Abstract

Selective timber logging leaves a mosaic disrupted terrain within largely non-impacted rainforest. Assessment of the role of the disrupted terrain within the dynamics of a region requires that whole elements of terrain (e.g., a skid trail, a logging road, a disrupted headwater, or a forest block with or without canopy disturbance) are characterised with a small/unique set of parameters. And that the true distribution of these is understood over the region. Understanding the recovery of the terrain, would be then, a simple extension of such parameter estimation methods.

Current attempts to validate distributed hydrological or contaminant models show that the derivation of mosaic or slope scale parameters by either 'down- or up-scaling' is subject to severe constraints: 1. Application of physics-based models to catchment problems is based on limited measurement, thus rendering true parameter distributions un-identifiable. 2. Examination of work where mosaic scale parameters are derived by response upscaling, again highlights the dearth of data. Often the data allows the derivation of 'effective parameters' for only one mosaic element 3. Where large uncertainties in the process definitions exist, both techniques (up- and down- scaling) will propagate and magnify the error. In conclusion, there is a need for direct derivation of parameters at the scale they are required - the scale of the terrain disturbance.

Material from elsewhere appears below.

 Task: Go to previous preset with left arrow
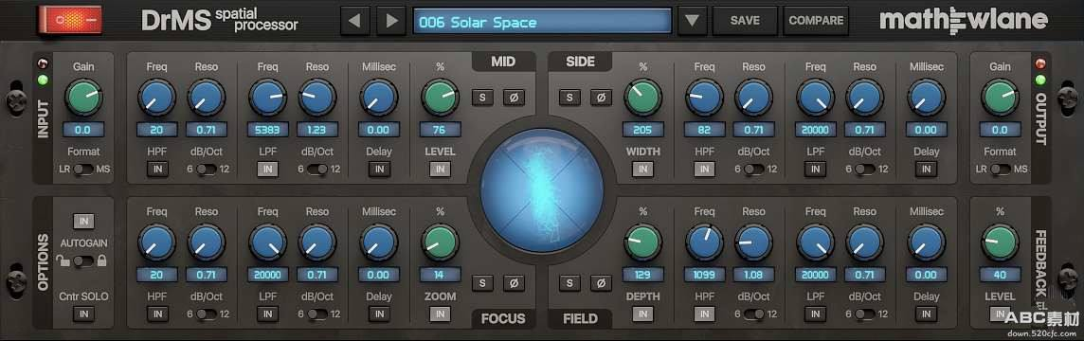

A new research project was established in July 1994 with the aim of deriving distributions of mosaic-scale parameters of water and sediment flow. The field data programme is centred on the Barn catchment, Danum Valley, Sabah. The catchment lies within a stand of dipterocarp rainforest, now recovering from selective logging in 1988. Manchester University have derived water and sediment budgets from catchment monitoring since 1987. The new instrument network will comprise of 18 mosaic-scale elements, each with continuos logging of discharge and turbidity. The responses observed for a distribution of the elements will be parameterised using a combination of transfer-function (microCAPTAIN) and conceptual (TOPMODEL) models. Uncertainty in the response at the regional (or catchment) scale will be predicted. Small-scale measurements of hydro- geomorphological parameters (e.g., saturated hydraulic conductivity and erodibility) will be incorporated within small-scale physics-based modelling, to (1) predict uncertainties at the mosaic scale, and (2) allow the large-scale response functions to be related to 'physics-based parameters'. The work aims both to quantify uncertainties in large-scale predictions of water/sediment flux and develop a better understanding of the patterns of these flows within a recovering rainforest.